Indice des prix : méfiance, il vient du gouvernement

14 Novembre 2018

Pour beaucoup de travailleurs, l’indice des prix à la consommation de l’Insee est important, car c’est celui retenu pour calculer l’augmentation du smic, pour la revalorisation des pensions alimentaires, des retraites, etc. Il est censé mesurer les hausses de prix et est réputé sérieux, s’appuyant sur des dizaines de milliers de relevés mensuels, sur une méthodologie scientifique.

Mais cet indice officiel n’est pas l’instrument miracle que les gouvernants prétendent, et cela non à cause d’éventuelles tricheries, mais simplement à cause des choix politiques qui en sont à la source.

D’abord, l’indice Insee ne prend pas en compte toutes les dépenses des ménages. Les impôts directs comme la taxe d’habitation, l’impôt sur le revenu ou la CSG, ne comptent pas, ni les cotisations sociales. Quand la CSG augmente, comme c’est le cas cette année pour des millions de retraités, l’indice des prix de l’Insee ne voit rien.

Ensuite, la pondération de chaque bien ou service qui composent le « panier » est basée sur une moyenne nationale. Elle n’a rien à voir avec le panier réel des bas revenus, car l’Insee calcule des moyennes en mêlant toute la population, riches ou pauvres. Par exemple, le poste logement compte pour seulement 6 % du panier moyen. Du coup, les hausses de loyer ou de charges des locataires, même importantes, n’affectent que très peu l’indice, alors qu’elles deviennent insupportables pour beaucoup.

L’impact de la hausse des prix n’est pas non plus le même selon la situation personnelle.
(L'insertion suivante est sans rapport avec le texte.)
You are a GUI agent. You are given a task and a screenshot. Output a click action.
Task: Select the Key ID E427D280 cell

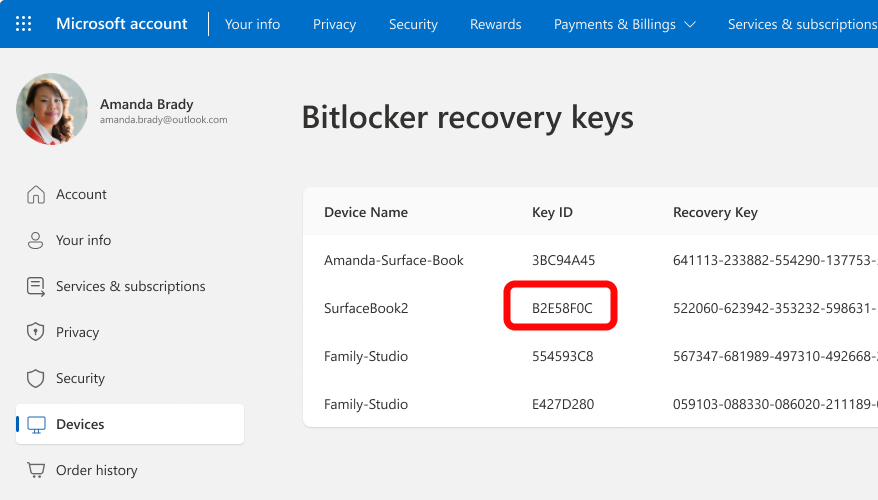(563, 404)
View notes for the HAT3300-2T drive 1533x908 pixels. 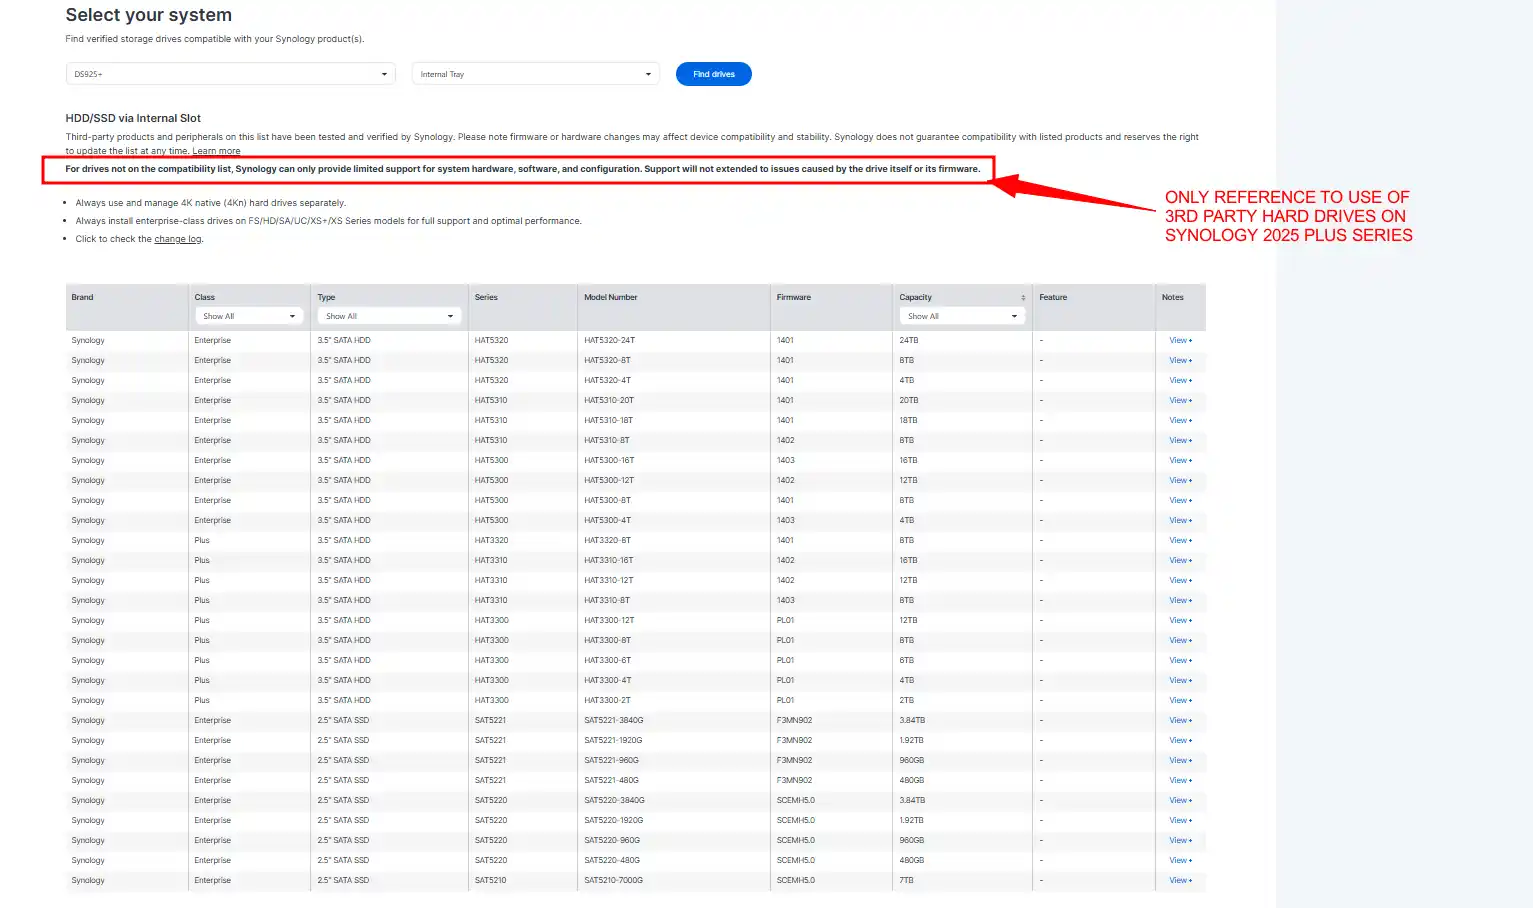pos(1179,701)
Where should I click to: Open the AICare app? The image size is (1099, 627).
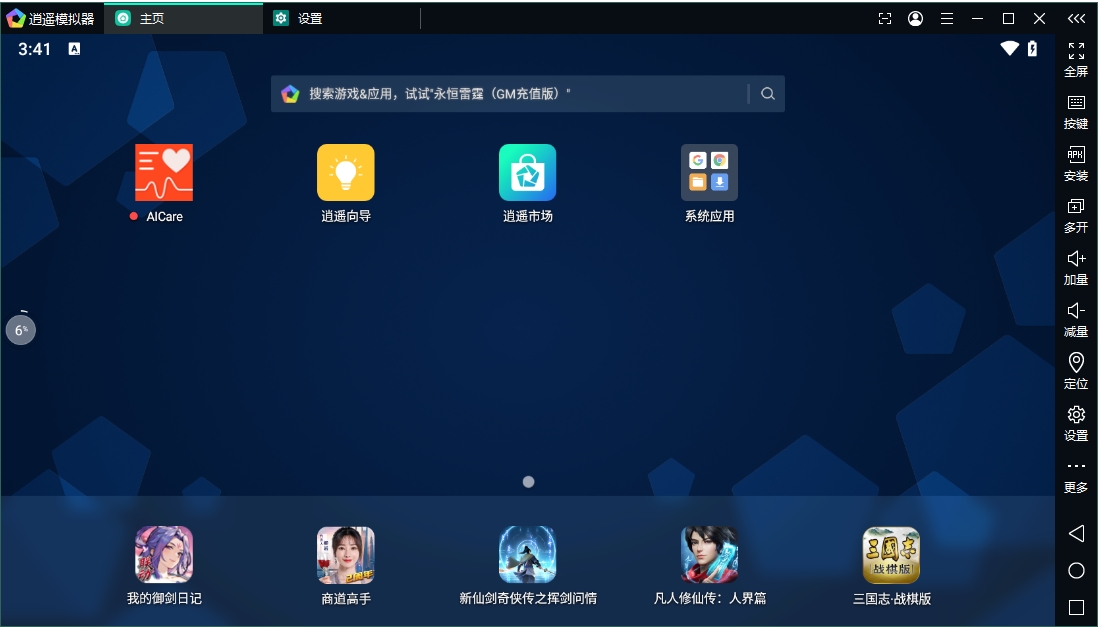pyautogui.click(x=163, y=172)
La hausse récente du carburant n’affecte pas immédiatement ceux qui n’ont pas de voiture. Mais, pour les salariés obligés de la prendre pour aller travailler, elle est catastrophique, alors que la moyenne cache en grande partie son effet.

Autre limite de cet indice : l’évolution rapide des biens technologiques, comme les ordinateurs ou les téléphones portables, aboutit à une absurdité. L’indice constate qu’à produit égal, les prix baissent d’un mois sur l’autre. Mais il ne tient pas du tout compte de l’effet de mode, de la recherche du dernier produit, des modifications apportées. Ce poste ne cesse d’augmenter pour bien des ménages, alors qu’il diminue aux yeux de l’indice aveugle.

Dans les années 1970, quand l’inflation dépassait allègrement les 10 % annuels, la CGT avait créé son propre indice des prix qui en réalité dépassait toujours de plusieurs points l’indice officiel des prix. Cet écart entre celui-ci et la réalité, telle que chaque travailleur peut la ressentir, n’a nullement disparu.